Güncelleme Tarihi:
“ONE man’s trash is another man’s treasure” yani “Bir adamın çöpü başkasının hazinesidir”. Aslında döngüsel ekonomi kavramının temelinde bu deyim yatıyor denebilir. İlk olarak İsveçli perakende devi H&M’in Close The Loop (Döngüyü Kapat) kampanyası hakkında yazarken karşılaştığım bu kavram, bugünlerde Davos’un da başlıca gündemlerinden. Davos’ta Dünya Sürdürülebilir Kalkınma İş Konseyi (WBCSD) tarafından yapılan açıklamada, toplam geliri 1.3 trilyon dolar olan 30 şirketin döngüsel ekonomiyi uygulamak için güçlerini birleştirdiği kaydedildi. Factor10 ismiyle hayata geçen bu girişim, geleneksel “Al, Yap ve At” esasına dayalı ekonomi modelinden, tasarımla yenilenen bir ekonomi modeline geçerek, şirketlerin ürettiği, kullandığı ve imha ettiği, küresel ticareti oluşturan maddeleri elden geçirme şeklini yeniden oluşturmayı amaçlıyor. Malum bugün yaygın olan ekonomi modelinde çok miktarda atık üretilmesinin yanı sıra çevresel bozulma, iklim değişikliği, doğal kaynakların hızlı tüketimi, ithal hammadde ve yakıt ihtiyacının artması gibi dezavantajlar var. Nihai hedef ise atıkların ortadan kaldırıldığı bir sisteme geçmek…

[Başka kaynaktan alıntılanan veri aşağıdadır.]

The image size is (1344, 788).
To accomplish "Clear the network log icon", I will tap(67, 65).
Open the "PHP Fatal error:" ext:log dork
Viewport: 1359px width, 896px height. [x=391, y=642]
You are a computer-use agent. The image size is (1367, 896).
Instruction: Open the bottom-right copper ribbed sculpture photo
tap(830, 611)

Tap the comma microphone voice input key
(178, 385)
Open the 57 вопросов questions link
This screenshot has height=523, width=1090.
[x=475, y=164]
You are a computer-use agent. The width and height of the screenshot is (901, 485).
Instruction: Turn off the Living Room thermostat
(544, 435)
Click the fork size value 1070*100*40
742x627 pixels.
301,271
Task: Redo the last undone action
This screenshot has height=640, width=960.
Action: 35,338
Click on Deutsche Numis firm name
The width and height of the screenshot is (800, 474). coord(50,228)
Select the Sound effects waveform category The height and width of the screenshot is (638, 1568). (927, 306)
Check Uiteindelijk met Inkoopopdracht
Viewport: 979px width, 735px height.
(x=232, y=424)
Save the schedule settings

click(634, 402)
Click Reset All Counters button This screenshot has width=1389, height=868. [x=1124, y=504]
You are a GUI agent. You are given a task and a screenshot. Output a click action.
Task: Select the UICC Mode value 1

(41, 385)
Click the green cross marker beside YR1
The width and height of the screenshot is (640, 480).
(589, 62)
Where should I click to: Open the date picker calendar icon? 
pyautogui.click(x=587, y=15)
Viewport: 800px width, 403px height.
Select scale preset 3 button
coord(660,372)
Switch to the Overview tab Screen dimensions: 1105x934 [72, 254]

Accenture’a göre, 2030’a kadar döngüsel ekonomiye geçmek 4.5 trilyon dolarlık iş fırsatı yaratabilir ve Birleşmiş Milletler’in Sürdürülebilir Kalkınma Hedeflerine ulaşmak için önemli. Mevcut iş yapma biçimlerinin ötesine geçmek isteyen Factor10 isimli girişim ise kaynakların akıllıca kullanıldığı, hiçbir şeyin boşa gitmediği çözümler üretmeyi; şirketleri daha fazla atığı ortadan kaldıran sistemleri benimsemeye ikna etmeyi ya da ilk etapta çöp oluşumunu önlemeyi amaçlıyor. WBCSD Başkanı Peter Bakker, “Factor10, döngüsel ekonomiyi küresel ölçekte uygulamak için gerekli olan kritik özel sektör desteğini temsil ediyor. İlgili şirketlerin sürdürülebilir bir geleceğe geçiş sürecini şekillendirmesini dört gözle bekliyoruz” diyor. Şirketlerin ise hemen yola koyulması bekleniyor. Girişimde yer alacak şirketler arasında BMW, ExxonMobil, Honda, Dow gibi devler var. Sıfır atık ekonomisinin, şirketler için tüketici ile kurdukları ilişki bakımından da önemi var. Bugün giderek daha fazla sayıda tüketici, bir şey alırken, daha sürdürülebilir olduğunu düşündüğü markaları tercih ediyor.
YENİ TAAHHÜT
Diğer yandan, Davos’ta aralarında Coca-Cola, Evian, Walmart, Marks & Spencer gibi markaların bulunduğu 11 şirket, 2025 yılına kadar yüzde 100 yeniden kullanılabilir, geri dönüştürülebilir ya da gübreleşebilen ambalaj için yeni taahhütte bulundu veya taahhüt yeniledi. Bu 11 şirket toplamda her yıl altı milyon tondan fazla plastik ambalaj üretiyor. Ayrıca yine Davos’ta döngüsel ekonomi konusunda alarm verici yeni bir rapor açıklandı. Raporda, lineer ekonominin doğal kaynaklar üzerinde baskıya neden olduğu, kullanılan hammaddelerin yüzde 90’dan fazlasının ekonomiye geri dönmediği iddia ediliyor. Raporda, döngüsel bir ekonominin doğal kaynak kullanımını yüzde 28 azaltacağı, sera gazı emisyonlarını yüzde 72 düşürülebileceği gösteriliyor.
DÖNGÜSEL EKONOMİ NEDİR?
DÖNGÜSEL (circular) ekonomi, hiç atık olmaması üzerine bir model. Aslında döngüsel ekonomi, geleneksel lineer ekonomi modelinin panzehri niteliğinde. Çünkü lineer modelde her şey sıfırdan üretiliyor, ancak döngüsel ekonomide geri dönüşüm ön planda. Bu ekonomik model, herhangi bir malın bütün girdilerinin, o malın ekonomik ömrü dolduktan sonra yeni alanlarda hammadde olarak kullanılması ve bu suretle ekonomiye yeni ürünler katılması üzerine kurulu. Döngüsel ekonomi modelinde “üretim-tüketim-atık yönetimi ve atıktan kaynağa dönüşüm” halkası sayesinde doğal kaynak kullanımını da azalmış oluyor.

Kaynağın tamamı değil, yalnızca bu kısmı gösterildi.